The April Dead by Alan Parks is the fourth installment of the police detective Harry McCoy series based in 1970s Glasgow, Scotland.  

The novel opens with the blood squeamish Harry McCoy, and his boyish partner Wattie, investigating a torn apart corpse found in an apartment after being blown up by a bomb.  Information developed soon reveals even more larger and deadlier bombs may be following.

McCoy, with other things on his mind, such as the imminent release of his childhood-gangster friend Stevie Cooper from jail, hopes the secretive Special Branch organization will take over the suspected terrorism-related bomb blast, but soon finds out, doing so is the last thing the group decides to do, forcing McCoy and his fellow investigators to stop more bloodshed. 

At the same time, adding to Harry’s already full plate, Adam Stewart, a retired American sailor, has approached Harry and through endless pestering, is able to persuade Harry into looking into his missing and presumed AWOL son from a nearby American Naval base.  

Soon, Harry finds himself being pulled in different directions at once while also learning his own physical health is rebelling due to years of his own neglect and abuse.  

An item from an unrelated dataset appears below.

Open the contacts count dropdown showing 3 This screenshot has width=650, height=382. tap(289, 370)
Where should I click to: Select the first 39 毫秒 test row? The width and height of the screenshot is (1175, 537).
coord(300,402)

Parks also continues to explore the symbiotic relationship between McCoy and the explosive Cooper, which is almost like a violent version of a coin with two sides, both different, but both instrumental for the existence of the whole.  Parks continues to develop the dangerous Cooper with more depth and in such a way he avoids turning him into a cliched run-of-the-mill thug.  

The April Dead is a sprawling police procedural where previously introduced characters reappear alongside the introduction of new characters, one of them being a villain so vile, showing sometimes mere human mortals can be more dangerous and despicable than any supernatural creation. 

Characters created by Parks evolve and develop in believable ways and from time to time continue to surprise the reader when exhibiting new characteristics, especially that of Cooper and Wattie. 

Parks is also one of those writers consistently able to produce quality, urban crime novels with grit and few missteps without becoming stale or repetitive. Readers who enjoy the Aidan Waits novels by Joseph Knox, the Sean Duffy novels by Adrian McKinty, and John Rebus novels by Ian Rankin are encouraged to add the Harry McCoy novels to their reading pile.